What follows is a block of records; restate each one word for word.

-- Task data follows --

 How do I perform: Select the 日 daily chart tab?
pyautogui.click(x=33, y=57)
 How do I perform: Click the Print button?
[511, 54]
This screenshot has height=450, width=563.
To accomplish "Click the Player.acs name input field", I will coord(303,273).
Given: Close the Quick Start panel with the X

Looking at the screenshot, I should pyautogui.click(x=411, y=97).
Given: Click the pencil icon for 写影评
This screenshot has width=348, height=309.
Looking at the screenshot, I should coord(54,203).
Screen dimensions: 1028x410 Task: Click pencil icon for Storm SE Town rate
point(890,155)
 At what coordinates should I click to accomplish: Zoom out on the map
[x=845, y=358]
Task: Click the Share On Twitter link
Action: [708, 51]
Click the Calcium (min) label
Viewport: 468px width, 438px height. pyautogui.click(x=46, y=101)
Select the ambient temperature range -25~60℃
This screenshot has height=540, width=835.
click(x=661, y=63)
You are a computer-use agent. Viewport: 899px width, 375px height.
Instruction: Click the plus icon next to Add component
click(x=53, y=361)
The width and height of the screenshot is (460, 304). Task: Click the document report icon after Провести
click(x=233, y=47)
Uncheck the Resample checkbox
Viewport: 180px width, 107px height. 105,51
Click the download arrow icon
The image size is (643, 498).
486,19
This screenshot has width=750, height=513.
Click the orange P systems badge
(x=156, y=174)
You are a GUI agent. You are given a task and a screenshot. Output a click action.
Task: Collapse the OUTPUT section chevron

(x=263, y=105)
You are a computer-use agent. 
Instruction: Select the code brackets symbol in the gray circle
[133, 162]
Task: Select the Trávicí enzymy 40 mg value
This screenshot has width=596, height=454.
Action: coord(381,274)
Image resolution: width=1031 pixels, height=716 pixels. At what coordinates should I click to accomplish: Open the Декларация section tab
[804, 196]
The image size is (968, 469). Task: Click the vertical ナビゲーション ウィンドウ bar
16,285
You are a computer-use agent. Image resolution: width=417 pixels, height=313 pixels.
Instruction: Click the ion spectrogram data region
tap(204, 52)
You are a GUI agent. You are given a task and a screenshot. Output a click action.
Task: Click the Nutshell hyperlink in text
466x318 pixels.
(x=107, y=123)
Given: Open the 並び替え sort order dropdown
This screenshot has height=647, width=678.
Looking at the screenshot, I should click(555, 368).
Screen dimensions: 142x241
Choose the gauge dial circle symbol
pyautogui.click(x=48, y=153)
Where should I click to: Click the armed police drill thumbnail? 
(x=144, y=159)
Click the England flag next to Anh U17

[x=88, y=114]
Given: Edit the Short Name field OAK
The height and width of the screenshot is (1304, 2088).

-- Task data concluded --

--- Result of this task ---
 How do I perform: Select the 日 daily chart tab?
pyautogui.click(x=33, y=57)
 How do I perform: Click the Print button?
[511, 54]
This screenshot has height=450, width=563.
To accomplish "Click the Player.acs name input field", I will coord(303,273).
Given: Close the Quick Start panel with the X

Looking at the screenshot, I should pyautogui.click(x=411, y=97).
Given: Click the pencil icon for 写影评
This screenshot has width=348, height=309.
Looking at the screenshot, I should coord(54,203).
Screen dimensions: 1028x410 Task: Click pencil icon for Storm SE Town rate
point(890,155)
 At what coordinates should I click to accomplish: Zoom out on the map
[x=845, y=358]
Task: Click the Share On Twitter link
Action: [708, 51]
Click the Calcium (min) label
Viewport: 468px width, 438px height. pyautogui.click(x=46, y=101)
Select the ambient temperature range -25~60℃
This screenshot has height=540, width=835.
click(x=661, y=63)
You are a computer-use agent. Viewport: 899px width, 375px height.
Instruction: Click the plus icon next to Add component
click(x=53, y=361)
The width and height of the screenshot is (460, 304). Task: Click the document report icon after Провести
click(x=233, y=47)
Uncheck the Resample checkbox
Viewport: 180px width, 107px height. 105,51
Click the download arrow icon
The image size is (643, 498).
486,19
This screenshot has width=750, height=513.
Click the orange P systems badge
(x=156, y=174)
You are a GUI agent. You are given a task and a screenshot. Output a click action.
Task: Collapse the OUTPUT section chevron

(x=263, y=105)
You are a computer-use agent. 
Instruction: Select the code brackets symbol in the gray circle
[133, 162]
Task: Select the Trávicí enzymy 40 mg value
This screenshot has width=596, height=454.
Action: coord(381,274)
Image resolution: width=1031 pixels, height=716 pixels. At what coordinates should I click to accomplish: Open the Декларация section tab
[804, 196]
The image size is (968, 469). Task: Click the vertical ナビゲーション ウィンドウ bar
16,285
You are a computer-use agent. Image resolution: width=417 pixels, height=313 pixels.
Instruction: Click the ion spectrogram data region
tap(204, 52)
You are a GUI agent. You are given a task and a screenshot. Output a click action.
Task: Click the Nutshell hyperlink in text
466x318 pixels.
(x=107, y=123)
Given: Open the 並び替え sort order dropdown
This screenshot has height=647, width=678.
Looking at the screenshot, I should click(555, 368).
Screen dimensions: 142x241
Choose the gauge dial circle symbol
pyautogui.click(x=48, y=153)
Where should I click to: Click the armed police drill thumbnail? 
(x=144, y=159)
Click the England flag next to Anh U17

[x=88, y=114]
Given: Edit the Short Name field OAK
The height and width of the screenshot is (1304, 2088).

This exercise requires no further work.